> What the task requires: What are the lines, written out exactly, from the one containing "Click the first line of the question text" to the end of the entries below? Include both ends and nothing more.
START Source data
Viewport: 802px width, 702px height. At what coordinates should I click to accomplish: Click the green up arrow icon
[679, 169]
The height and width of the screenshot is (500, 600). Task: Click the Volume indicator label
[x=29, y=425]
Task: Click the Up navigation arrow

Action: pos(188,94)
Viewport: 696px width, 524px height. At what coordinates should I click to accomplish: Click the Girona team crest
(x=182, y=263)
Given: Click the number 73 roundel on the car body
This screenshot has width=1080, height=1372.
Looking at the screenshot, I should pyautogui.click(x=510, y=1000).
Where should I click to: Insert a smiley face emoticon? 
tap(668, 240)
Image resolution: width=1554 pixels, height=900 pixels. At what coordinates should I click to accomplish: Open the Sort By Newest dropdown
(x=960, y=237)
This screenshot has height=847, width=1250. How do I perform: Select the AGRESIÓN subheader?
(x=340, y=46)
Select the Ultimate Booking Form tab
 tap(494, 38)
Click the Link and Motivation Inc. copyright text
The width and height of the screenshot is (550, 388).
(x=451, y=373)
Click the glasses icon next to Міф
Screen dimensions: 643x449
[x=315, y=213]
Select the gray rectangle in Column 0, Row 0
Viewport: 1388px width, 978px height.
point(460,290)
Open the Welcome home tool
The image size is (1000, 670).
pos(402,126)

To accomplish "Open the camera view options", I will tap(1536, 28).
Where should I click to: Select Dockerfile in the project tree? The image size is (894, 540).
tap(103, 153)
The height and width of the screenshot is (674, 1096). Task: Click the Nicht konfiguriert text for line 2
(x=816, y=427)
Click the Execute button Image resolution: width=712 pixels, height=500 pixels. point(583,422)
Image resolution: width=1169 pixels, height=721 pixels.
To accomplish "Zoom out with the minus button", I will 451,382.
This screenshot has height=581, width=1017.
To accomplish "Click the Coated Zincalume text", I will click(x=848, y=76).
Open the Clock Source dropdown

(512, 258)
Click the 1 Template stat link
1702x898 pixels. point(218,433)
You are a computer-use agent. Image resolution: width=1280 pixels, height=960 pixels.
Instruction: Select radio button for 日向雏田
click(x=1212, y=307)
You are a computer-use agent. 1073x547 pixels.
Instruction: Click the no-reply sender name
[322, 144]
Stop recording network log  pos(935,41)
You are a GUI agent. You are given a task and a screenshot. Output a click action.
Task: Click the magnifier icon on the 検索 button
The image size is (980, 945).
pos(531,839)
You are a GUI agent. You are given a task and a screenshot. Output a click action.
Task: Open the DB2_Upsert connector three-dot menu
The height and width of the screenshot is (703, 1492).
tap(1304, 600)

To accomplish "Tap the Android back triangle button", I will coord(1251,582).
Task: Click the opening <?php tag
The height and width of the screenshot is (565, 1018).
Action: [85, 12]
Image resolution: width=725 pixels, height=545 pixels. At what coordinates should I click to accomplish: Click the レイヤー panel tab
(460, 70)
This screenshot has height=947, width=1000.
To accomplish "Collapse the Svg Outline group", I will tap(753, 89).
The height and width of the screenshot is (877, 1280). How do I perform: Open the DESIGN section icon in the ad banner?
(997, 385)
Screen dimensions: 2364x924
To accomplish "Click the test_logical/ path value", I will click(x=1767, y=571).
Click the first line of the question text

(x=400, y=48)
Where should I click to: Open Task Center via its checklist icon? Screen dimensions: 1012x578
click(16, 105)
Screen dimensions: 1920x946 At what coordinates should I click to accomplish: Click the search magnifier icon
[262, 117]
END Source data
> Result:
Click the first line of the question text

(x=400, y=48)
Where should I click to: Open Task Center via its checklist icon? Screen dimensions: 1012x578
click(16, 105)
Screen dimensions: 1920x946 At what coordinates should I click to accomplish: Click the search magnifier icon
[262, 117]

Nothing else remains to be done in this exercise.